### Activity
Copy the data exactly. No line may be skipped.

------ Records for the exercise ------

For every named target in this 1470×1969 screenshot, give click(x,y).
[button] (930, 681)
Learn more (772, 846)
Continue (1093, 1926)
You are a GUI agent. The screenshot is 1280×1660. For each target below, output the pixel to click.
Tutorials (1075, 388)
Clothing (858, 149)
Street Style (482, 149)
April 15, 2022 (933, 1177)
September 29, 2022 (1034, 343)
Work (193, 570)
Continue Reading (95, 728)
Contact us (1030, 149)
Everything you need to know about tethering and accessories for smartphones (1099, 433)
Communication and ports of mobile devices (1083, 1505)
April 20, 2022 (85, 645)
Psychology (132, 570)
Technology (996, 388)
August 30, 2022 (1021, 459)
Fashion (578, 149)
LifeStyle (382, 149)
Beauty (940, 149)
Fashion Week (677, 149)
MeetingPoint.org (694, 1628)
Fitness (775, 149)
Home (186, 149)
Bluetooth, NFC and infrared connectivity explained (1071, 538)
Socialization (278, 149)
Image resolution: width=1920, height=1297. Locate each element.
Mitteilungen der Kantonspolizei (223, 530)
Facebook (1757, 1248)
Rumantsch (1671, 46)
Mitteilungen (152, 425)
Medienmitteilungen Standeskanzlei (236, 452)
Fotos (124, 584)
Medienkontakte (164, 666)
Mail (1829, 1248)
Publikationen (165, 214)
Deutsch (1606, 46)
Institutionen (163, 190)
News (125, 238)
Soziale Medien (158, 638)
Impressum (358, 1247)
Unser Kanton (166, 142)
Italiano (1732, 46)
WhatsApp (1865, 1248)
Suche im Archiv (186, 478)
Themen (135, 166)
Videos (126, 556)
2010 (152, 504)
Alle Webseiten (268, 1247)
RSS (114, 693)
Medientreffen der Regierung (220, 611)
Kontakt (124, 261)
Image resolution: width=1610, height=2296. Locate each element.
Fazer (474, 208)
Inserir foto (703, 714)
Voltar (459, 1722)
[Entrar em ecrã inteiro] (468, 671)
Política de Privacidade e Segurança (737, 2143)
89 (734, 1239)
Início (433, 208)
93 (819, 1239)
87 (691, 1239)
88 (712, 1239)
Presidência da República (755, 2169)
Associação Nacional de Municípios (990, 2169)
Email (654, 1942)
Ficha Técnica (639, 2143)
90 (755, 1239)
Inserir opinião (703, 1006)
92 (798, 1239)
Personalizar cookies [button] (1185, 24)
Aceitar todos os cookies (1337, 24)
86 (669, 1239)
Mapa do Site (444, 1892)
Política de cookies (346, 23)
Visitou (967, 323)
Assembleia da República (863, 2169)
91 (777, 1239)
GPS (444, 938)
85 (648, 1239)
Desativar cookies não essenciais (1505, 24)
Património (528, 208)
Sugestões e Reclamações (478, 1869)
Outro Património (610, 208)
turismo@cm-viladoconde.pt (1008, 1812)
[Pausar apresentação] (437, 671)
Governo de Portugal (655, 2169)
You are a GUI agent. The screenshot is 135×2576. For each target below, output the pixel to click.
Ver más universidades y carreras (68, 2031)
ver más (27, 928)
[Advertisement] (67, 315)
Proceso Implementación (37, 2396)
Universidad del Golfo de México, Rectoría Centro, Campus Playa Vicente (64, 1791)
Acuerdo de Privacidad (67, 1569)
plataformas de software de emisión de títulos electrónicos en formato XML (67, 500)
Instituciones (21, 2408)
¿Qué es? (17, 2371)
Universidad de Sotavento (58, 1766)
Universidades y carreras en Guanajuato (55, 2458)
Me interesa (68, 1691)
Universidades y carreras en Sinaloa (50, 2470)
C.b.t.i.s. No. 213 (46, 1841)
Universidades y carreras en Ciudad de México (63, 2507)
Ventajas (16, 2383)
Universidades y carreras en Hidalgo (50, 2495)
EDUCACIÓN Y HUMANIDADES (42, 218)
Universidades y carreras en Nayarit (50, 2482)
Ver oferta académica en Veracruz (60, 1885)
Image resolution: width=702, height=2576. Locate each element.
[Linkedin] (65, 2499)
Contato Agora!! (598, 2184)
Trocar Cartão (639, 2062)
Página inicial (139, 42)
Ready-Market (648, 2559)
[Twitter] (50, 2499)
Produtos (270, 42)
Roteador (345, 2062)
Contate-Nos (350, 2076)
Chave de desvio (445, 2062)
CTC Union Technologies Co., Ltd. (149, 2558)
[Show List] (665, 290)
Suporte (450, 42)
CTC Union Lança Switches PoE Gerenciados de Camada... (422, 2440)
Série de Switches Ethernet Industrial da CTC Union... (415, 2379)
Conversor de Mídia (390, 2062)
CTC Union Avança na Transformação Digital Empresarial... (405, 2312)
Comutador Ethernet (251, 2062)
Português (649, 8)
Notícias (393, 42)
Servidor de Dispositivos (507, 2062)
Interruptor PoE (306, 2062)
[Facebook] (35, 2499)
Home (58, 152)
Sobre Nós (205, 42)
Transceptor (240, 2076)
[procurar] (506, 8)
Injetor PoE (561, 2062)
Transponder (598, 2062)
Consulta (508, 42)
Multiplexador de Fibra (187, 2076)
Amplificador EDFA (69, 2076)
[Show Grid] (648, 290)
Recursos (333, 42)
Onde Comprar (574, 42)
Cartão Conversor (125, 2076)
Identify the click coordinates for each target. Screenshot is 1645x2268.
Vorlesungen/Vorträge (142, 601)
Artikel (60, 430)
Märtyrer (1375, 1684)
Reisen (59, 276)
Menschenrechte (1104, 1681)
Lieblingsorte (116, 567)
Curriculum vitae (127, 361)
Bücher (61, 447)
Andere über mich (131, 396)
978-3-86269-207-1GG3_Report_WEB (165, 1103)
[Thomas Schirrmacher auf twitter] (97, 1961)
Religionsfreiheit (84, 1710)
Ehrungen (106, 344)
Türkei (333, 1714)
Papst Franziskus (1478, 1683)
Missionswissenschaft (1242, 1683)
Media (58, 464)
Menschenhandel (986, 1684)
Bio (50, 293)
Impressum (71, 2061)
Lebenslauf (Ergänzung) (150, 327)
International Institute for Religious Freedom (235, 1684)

------

### Exercise output
For every named target in this 1470×1969 screenshot, give click(x,y).
[button] (930, 681)
Learn more (772, 846)
Continue (1093, 1926)
You are a GUI agent. The screenshot is 1280×1660. For each target below, output the pixel to click.
Tutorials (1075, 388)
Clothing (858, 149)
Street Style (482, 149)
April 15, 2022 (933, 1177)
September 29, 2022 (1034, 343)
Work (193, 570)
Continue Reading (95, 728)
Contact us (1030, 149)
Everything you need to know about tethering and accessories for smartphones (1099, 433)
Communication and ports of mobile devices (1083, 1505)
April 20, 2022 (85, 645)
Psychology (132, 570)
Technology (996, 388)
August 30, 2022 (1021, 459)
Fashion (578, 149)
LifeStyle (382, 149)
Beauty (940, 149)
Fashion Week (677, 149)
MeetingPoint.org (694, 1628)
Fitness (775, 149)
Home (186, 149)
Bluetooth, NFC and infrared connectivity explained (1071, 538)
Socialization (278, 149)
Image resolution: width=1920, height=1297. Locate each element.
Mitteilungen der Kantonspolizei (223, 530)
Facebook (1757, 1248)
Rumantsch (1671, 46)
Mitteilungen (152, 425)
Medienmitteilungen Standeskanzlei (236, 452)
Fotos (124, 584)
Medienkontakte (164, 666)
Mail (1829, 1248)
Publikationen (165, 214)
Deutsch (1606, 46)
Institutionen (163, 190)
News (125, 238)
Soziale Medien (158, 638)
Impressum (358, 1247)
Unser Kanton (166, 142)
Italiano (1732, 46)
WhatsApp (1865, 1248)
Suche im Archiv (186, 478)
Themen (135, 166)
Videos (126, 556)
2010 (152, 504)
Alle Webseiten (268, 1247)
RSS (114, 693)
Medientreffen der Regierung (220, 611)
Kontakt (124, 261)
Image resolution: width=1610, height=2296. Locate each element.
Fazer (474, 208)
Inserir foto (703, 714)
Voltar (459, 1722)
[Entrar em ecrã inteiro] (468, 671)
Política de Privacidade e Segurança (737, 2143)
89 (734, 1239)
Início (433, 208)
93 (819, 1239)
87 (691, 1239)
88 (712, 1239)
Presidência da República (755, 2169)
Associação Nacional de Municípios (990, 2169)
Email (654, 1942)
Ficha Técnica (639, 2143)
90 (755, 1239)
Inserir opinião (703, 1006)
92 (798, 1239)
Personalizar cookies [button] (1185, 24)
Aceitar todos os cookies (1337, 24)
86 (669, 1239)
Mapa do Site (444, 1892)
Política de cookies (346, 23)
Visitou (967, 323)
Assembleia da República (863, 2169)
91 (777, 1239)
GPS (444, 938)
85 (648, 1239)
Desativar cookies não essenciais (1505, 24)
Património (528, 208)
Sugestões e Reclamações (478, 1869)
Outro Património (610, 208)
turismo@cm-viladoconde.pt (1008, 1812)
[Pausar apresentação] (437, 671)
Governo de Portugal (655, 2169)
You are a GUI agent. The screenshot is 135×2576. For each target below, output the pixel to click.
Ver más universidades y carreras (68, 2031)
ver más (27, 928)
[Advertisement] (67, 315)
Proceso Implementación (37, 2396)
Universidad del Golfo de México, Rectoría Centro, Campus Playa Vicente (64, 1791)
Acuerdo de Privacidad (67, 1569)
plataformas de software de emisión de títulos electrónicos en formato XML (67, 500)
Instituciones (21, 2408)
¿Qué es? (17, 2371)
Universidad de Sotavento (58, 1766)
Universidades y carreras en Guanajuato (55, 2458)
Me interesa (68, 1691)
Universidades y carreras en Sinaloa (50, 2470)
C.b.t.i.s. No. 213 (46, 1841)
Universidades y carreras en Ciudad de México (63, 2507)
Ventajas (16, 2383)
Universidades y carreras en Hidalgo (50, 2495)
EDUCACIÓN Y HUMANIDADES (42, 218)
Universidades y carreras en Nayarit (50, 2482)
Ver oferta académica en Veracruz (60, 1885)
Image resolution: width=702, height=2576. Locate each element.
[Linkedin] (65, 2499)
Contato Agora!! (598, 2184)
Trocar Cartão (639, 2062)
Página inicial (139, 42)
Ready-Market (648, 2559)
[Twitter] (50, 2499)
Produtos (270, 42)
Roteador (345, 2062)
Contate-Nos (350, 2076)
Chave de desvio (445, 2062)
CTC Union Technologies Co., Ltd. (149, 2558)
[Show List] (665, 290)
Suporte (450, 42)
CTC Union Lança Switches PoE Gerenciados de Camada... (422, 2440)
Série de Switches Ethernet Industrial da CTC Union... (415, 2379)
Conversor de Mídia (390, 2062)
CTC Union Avança na Transformação Digital Empresarial... (405, 2312)
Comutador Ethernet (251, 2062)
Português (649, 8)
Notícias (393, 42)
Servidor de Dispositivos (507, 2062)
Interruptor PoE (306, 2062)
[Facebook] (35, 2499)
Home (58, 152)
Sobre Nós (205, 42)
Transceptor (240, 2076)
[procurar] (506, 8)
Injetor PoE (561, 2062)
Transponder (598, 2062)
Consulta (508, 42)
Multiplexador de Fibra (187, 2076)
Amplificador EDFA (69, 2076)
[Show Grid] (648, 290)
Recursos (333, 42)
Onde Comprar (574, 42)
Cartão Conversor (125, 2076)
Identify the click coordinates for each target. Screenshot is 1645x2268.
Vorlesungen/Vorträge (142, 601)
Artikel (60, 430)
Märtyrer (1375, 1684)
Reisen (59, 276)
Menschenrechte (1104, 1681)
Lieblingsorte (116, 567)
Curriculum vitae (127, 361)
Bücher (61, 447)
Andere über mich (131, 396)
978-3-86269-207-1GG3_Report_WEB (165, 1103)
[Thomas Schirrmacher auf twitter] (97, 1961)
Religionsfreiheit (84, 1710)
Ehrungen (106, 344)
Türkei (333, 1714)
Papst Franziskus (1478, 1683)
Missionswissenschaft (1242, 1683)
Media (58, 464)
Menschenhandel (986, 1684)
Bio (50, 293)
Impressum (71, 2061)
Lebenslauf (Ergänzung) (150, 327)
International Institute for Religious Freedom (235, 1684)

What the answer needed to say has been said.